#### [DOCUMENT SECTION]
>>>>>

While the Trumpet is in the lift in the well appointed service area, I sprawl on a leather couch, turn off the TV and peruse the motorcycle magazines piled by the coffee machine. Michael, the parts guy is chatty, and we talk about motorcycles- he actually owns and rides a Triumph Daytona, a whizz-bang crotch rocket with a smaller engine than my "classic" but with almost twice the horsepower (and its a few pounds lighter to boot). On the subject of boots I decide to buy a pair of reinforced motorcycle boots with ankle protection. That's another $145 on my bill, but I know my wife, who doesn't nag, likes me to be responsible, and take care of myself. if she's got peace of mind while I'm riding I'm happy.The motorcycles on display are always worth checking out too. A used T100 ( a heavily chromed edition of my Bonneville), lovely in red and black is still on the floor, on consignment from an owner who is asking $6500- not worth it to me when I got my own for $1200 more. Apparently not worth it to someone else either who bought a new T100 and added slim leather saddlebags and a Triumph windshield as extras. There are several cruisers on the floor too, Rocket Threes, 2300cc's of conspicuous excess, as well as the feet forward Bonneville Americas and Speedmasters, clever variants on the Bonneville twin cylinder engines. The Scrambler is gone, sold presumably despite it's gruesome pea green paint job.

Then its time to go, almost before I'm ready, full of water and motorcycle articles, an imprint of my bottom firmly planted on the leather couch. My Bonneville is becoming my own vision of this classic thoroughbred- bags in place, exhausts firmly muffled and a can of weatherproofing spray in the newly attached saddlebag.They come with a plastic "water resistant" cover in its own pouch, but I'd rather make the fabric as weatherproof as I can because I'm reluctant to add to my woes when it starts raining, by fumbling around with a motorcycle pannier condom. The weather looks threatening as I pull out of the Pure Triumph lot and faced with a 170 mile trip home I'm determined to make the most of it, come what may. I'm on the mainland and I want to ride.
The freeway out of of Fort Lauderdale is a long sweeper of a modern highway, rolling artificial hills surrounded by the developer's dream of endless tract homes, large malls (mauls) inadequate water supplies and the sole attraction of "convenience." It takes twenty miles of 6 lane highway to break free of the mess, and by that time the waterlogged Everglades are lining the roadway. Naples ahead, Miami to the south and Highway 27 crossing the freeway shambles, marked on the horizon only by a long line of power poles. The junction off Interstate 75 shows South Bay to the North and Homestead to the south, a minor paradox explained by the location of South Bay, which is a depressed farming community is on the south shore of Lake Okeechobee.

<<<<<

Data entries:
>>>>>

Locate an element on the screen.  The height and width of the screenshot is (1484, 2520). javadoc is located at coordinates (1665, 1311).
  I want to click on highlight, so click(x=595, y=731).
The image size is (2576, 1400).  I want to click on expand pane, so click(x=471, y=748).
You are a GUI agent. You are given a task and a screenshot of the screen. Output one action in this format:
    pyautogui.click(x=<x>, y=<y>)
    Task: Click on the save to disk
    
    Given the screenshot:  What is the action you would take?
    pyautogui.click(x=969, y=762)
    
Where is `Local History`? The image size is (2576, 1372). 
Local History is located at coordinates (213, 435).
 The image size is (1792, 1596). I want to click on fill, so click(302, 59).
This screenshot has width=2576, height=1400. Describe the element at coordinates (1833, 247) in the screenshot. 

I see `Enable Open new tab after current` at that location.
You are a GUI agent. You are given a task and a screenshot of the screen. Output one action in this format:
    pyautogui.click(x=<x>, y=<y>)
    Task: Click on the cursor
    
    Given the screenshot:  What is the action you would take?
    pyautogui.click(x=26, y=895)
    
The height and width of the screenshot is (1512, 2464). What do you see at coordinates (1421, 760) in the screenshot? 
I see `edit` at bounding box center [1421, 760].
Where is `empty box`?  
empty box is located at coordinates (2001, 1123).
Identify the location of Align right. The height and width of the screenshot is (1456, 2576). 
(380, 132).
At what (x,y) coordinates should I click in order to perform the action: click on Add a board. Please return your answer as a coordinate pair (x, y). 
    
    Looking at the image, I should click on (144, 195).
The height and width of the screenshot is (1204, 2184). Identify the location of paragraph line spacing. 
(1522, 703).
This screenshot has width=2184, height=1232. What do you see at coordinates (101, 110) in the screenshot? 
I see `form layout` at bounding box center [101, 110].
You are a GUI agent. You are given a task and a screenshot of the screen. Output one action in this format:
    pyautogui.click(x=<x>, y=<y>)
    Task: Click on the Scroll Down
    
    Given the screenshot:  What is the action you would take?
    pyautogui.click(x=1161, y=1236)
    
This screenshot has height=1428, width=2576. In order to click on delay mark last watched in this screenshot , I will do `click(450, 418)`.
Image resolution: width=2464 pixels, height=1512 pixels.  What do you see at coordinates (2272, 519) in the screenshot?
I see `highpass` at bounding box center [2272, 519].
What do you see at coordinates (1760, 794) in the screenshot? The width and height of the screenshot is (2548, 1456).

<<<<<

#### [QUESTIONS]
1. Answer these questions from the motorcycle passage:
(a) How much did the reinforced motorcycle boots add to the bill?
(b) What is the owner asking for the used T100 on consignment?
(c) How many miles is the trip home?
2. Write the next part of the motorcycle passage, picking up after its final sentence.
The items have no connection to the motorcycle passage.

#### [REPLIES]
1.
(a) $145
(b) $6500
(c) 170 miles

2.
Highway 27 lives in my memory as a wide sweeping highway with more vertical dips than horizontal curves passing cane fields, orange orchards and small towns loosing their economies but gaining snowbirds all the time. Coastal Florida has priced itself out of many people's range but inland Florida has acres available for development, and affordable too. Highway 27 offers a four lane drive-by for all of it. This far south its path clips the Everglades and I find myself far from the crowded downtown streets of coastal Florida. The clouds are clearing and the sun shines down on grasslands, miles and miles of watery grass.

Krome Avenue breaks off to the right in a sweeping curve and takes off in two lanes towards Homestead. This is farm country, lots of actual Mexican field workers, nurseries, trucks, tractors, pick ups, mud and vegetables. Long straightaways interrupted by traffic lights and cross streets, but the Bonneville is a point and shoot kind of motorcycle, almost all in fifth gear, picking off bored motorists one at a time, sneaking past 18-wheelers at the front of long lines of 30mph traffic. Krome is deadly in a car, its a challenge and very rewarding on a motorcycle.

And then Homestead, tidy, quiet and agricultural, it reminds of nowhere so much as Mexican California, perhaps Watsonville in rural Santa Cruz County. And then there's lunch, a late lunch but worth the wait, the best Mexican in south Florida. And so home, tired, to bed.